-- Source information follows --

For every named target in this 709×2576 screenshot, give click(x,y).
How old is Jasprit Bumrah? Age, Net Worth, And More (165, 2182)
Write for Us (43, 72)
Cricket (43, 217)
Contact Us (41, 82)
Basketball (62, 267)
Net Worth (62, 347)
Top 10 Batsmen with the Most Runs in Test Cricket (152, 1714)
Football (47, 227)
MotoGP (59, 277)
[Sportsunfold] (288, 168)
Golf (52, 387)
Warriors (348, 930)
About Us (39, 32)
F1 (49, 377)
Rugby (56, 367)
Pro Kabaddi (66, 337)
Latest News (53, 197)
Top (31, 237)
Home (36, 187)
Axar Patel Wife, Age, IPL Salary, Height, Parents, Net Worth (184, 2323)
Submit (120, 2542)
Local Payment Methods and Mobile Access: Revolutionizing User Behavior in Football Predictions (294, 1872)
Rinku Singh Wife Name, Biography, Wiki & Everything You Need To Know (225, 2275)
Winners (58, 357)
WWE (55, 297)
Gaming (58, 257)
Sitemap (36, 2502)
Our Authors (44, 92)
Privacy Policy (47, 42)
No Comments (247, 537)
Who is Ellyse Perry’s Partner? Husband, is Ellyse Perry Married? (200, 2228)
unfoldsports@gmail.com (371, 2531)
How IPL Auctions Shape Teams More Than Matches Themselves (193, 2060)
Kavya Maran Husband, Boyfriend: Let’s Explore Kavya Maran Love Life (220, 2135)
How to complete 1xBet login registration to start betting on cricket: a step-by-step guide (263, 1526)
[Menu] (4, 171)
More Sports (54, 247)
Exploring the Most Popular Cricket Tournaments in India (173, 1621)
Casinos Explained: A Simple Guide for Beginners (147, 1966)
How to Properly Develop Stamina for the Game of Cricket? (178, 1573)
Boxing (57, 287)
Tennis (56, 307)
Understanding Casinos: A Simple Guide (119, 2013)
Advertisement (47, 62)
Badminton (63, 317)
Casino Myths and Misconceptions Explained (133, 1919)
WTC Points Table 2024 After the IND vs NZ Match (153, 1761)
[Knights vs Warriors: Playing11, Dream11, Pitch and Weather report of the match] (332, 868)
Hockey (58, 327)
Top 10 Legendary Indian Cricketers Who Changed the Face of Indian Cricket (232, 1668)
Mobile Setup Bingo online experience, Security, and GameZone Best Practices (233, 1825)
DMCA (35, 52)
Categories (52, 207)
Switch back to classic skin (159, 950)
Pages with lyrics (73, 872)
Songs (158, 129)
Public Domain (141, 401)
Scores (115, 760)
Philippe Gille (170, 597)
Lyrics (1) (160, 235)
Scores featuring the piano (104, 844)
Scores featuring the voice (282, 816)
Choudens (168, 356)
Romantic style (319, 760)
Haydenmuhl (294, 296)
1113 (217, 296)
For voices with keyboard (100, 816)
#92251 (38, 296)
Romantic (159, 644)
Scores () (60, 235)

-- Source information concluded --

→ What is being asked
Once you find the line with "Our Authors (44, 92)" above, print it and every line after it up to and including the line with "Scores featuring the piano (104, 844)", exactly as written and nothing else.

→ Answer space
Our Authors (44, 92)
Privacy Policy (47, 42)
No Comments (247, 537)
Who is Ellyse Perry’s Partner? Husband, is Ellyse Perry Married? (200, 2228)
unfoldsports@gmail.com (371, 2531)
How IPL Auctions Shape Teams More Than Matches Themselves (193, 2060)
Kavya Maran Husband, Boyfriend: Let’s Explore Kavya Maran Love Life (220, 2135)
How to complete 1xBet login registration to start betting on cricket: a step-by-step guide (263, 1526)
[Menu] (4, 171)
More Sports (54, 247)
Exploring the Most Popular Cricket Tournaments in India (173, 1621)
Casinos Explained: A Simple Guide for Beginners (147, 1966)
How to Properly Develop Stamina for the Game of Cricket? (178, 1573)
Boxing (57, 287)
Tennis (56, 307)
Understanding Casinos: A Simple Guide (119, 2013)
Advertisement (47, 62)
Badminton (63, 317)
Casino Myths and Misconceptions Explained (133, 1919)
WTC Points Table 2024 After the IND vs NZ Match (153, 1761)
[Knights vs Warriors: Playing11, Dream11, Pitch and Weather report of the match] (332, 868)
Hockey (58, 327)
Top 10 Legendary Indian Cricketers Who Changed the Face of Indian Cricket (232, 1668)
Mobile Setup Bingo online experience, Security, and GameZone Best Practices (233, 1825)
DMCA (35, 52)
Categories (52, 207)
Switch back to classic skin (159, 950)
Pages with lyrics (73, 872)
Songs (158, 129)
Public Domain (141, 401)
Scores (115, 760)
Philippe Gille (170, 597)
Lyrics (1) (160, 235)
Scores featuring the piano (104, 844)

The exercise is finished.